- WHAT TO PRODUCE: Print each of the following lines word for word.

- EXERCISE MATERIALS:
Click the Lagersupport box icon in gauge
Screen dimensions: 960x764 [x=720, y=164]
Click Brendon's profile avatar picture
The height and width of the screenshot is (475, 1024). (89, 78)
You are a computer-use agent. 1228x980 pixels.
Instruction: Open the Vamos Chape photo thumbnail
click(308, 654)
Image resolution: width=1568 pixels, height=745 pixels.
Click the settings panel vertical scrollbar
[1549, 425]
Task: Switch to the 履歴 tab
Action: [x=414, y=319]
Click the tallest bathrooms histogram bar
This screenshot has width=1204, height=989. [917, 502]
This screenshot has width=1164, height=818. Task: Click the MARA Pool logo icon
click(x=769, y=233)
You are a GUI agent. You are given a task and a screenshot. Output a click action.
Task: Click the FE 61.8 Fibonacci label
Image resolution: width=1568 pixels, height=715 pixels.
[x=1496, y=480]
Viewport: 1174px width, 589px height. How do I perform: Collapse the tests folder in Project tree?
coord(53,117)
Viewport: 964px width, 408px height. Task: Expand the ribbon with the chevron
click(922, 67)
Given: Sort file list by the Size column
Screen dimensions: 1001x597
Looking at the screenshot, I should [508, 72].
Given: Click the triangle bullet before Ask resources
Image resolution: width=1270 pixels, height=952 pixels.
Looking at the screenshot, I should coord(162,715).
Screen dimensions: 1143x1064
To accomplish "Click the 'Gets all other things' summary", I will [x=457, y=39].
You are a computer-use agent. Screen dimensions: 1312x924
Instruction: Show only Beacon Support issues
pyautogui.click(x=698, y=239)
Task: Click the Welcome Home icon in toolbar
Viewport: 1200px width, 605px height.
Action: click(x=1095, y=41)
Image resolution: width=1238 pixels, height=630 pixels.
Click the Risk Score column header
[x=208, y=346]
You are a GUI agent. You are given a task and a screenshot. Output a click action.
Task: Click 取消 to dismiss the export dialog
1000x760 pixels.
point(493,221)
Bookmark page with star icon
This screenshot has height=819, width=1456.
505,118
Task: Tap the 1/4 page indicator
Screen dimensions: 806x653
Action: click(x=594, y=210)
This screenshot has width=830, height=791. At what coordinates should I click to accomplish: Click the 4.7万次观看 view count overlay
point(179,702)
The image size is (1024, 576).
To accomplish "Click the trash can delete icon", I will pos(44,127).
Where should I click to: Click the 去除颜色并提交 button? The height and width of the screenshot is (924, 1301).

- EXPECTED OUTPUT:
Click the Lagersupport box icon in gauge
Screen dimensions: 960x764 [x=720, y=164]
Click Brendon's profile avatar picture
The height and width of the screenshot is (475, 1024). (89, 78)
You are a computer-use agent. 1228x980 pixels.
Instruction: Open the Vamos Chape photo thumbnail
click(308, 654)
Image resolution: width=1568 pixels, height=745 pixels.
Click the settings panel vertical scrollbar
[1549, 425]
Task: Switch to the 履歴 tab
Action: [x=414, y=319]
Click the tallest bathrooms histogram bar
This screenshot has width=1204, height=989. [917, 502]
This screenshot has width=1164, height=818. Task: Click the MARA Pool logo icon
click(x=769, y=233)
You are a GUI agent. You are given a task and a screenshot. Output a click action.
Task: Click the FE 61.8 Fibonacci label
Image resolution: width=1568 pixels, height=715 pixels.
[x=1496, y=480]
Viewport: 1174px width, 589px height. How do I perform: Collapse the tests folder in Project tree?
coord(53,117)
Viewport: 964px width, 408px height. Task: Expand the ribbon with the chevron
click(922, 67)
Given: Sort file list by the Size column
Screen dimensions: 1001x597
Looking at the screenshot, I should [508, 72].
Given: Click the triangle bullet before Ask resources
Image resolution: width=1270 pixels, height=952 pixels.
Looking at the screenshot, I should coord(162,715).
Screen dimensions: 1143x1064
To accomplish "Click the 'Gets all other things' summary", I will [x=457, y=39].
You are a computer-use agent. Screen dimensions: 1312x924
Instruction: Show only Beacon Support issues
pyautogui.click(x=698, y=239)
Task: Click the Welcome Home icon in toolbar
Viewport: 1200px width, 605px height.
Action: click(x=1095, y=41)
Image resolution: width=1238 pixels, height=630 pixels.
Click the Risk Score column header
[x=208, y=346]
You are a GUI agent. You are given a task and a screenshot. Output a click action.
Task: Click 取消 to dismiss the export dialog
1000x760 pixels.
point(493,221)
Bookmark page with star icon
This screenshot has height=819, width=1456.
505,118
Task: Tap the 1/4 page indicator
Screen dimensions: 806x653
Action: click(x=594, y=210)
This screenshot has width=830, height=791. At what coordinates should I click to accomplish: Click the 4.7万次观看 view count overlay
point(179,702)
The image size is (1024, 576).
To accomplish "Click the trash can delete icon", I will pos(44,127).
Where should I click to: Click the 去除颜色并提交 button? The height and width of the screenshot is (924, 1301).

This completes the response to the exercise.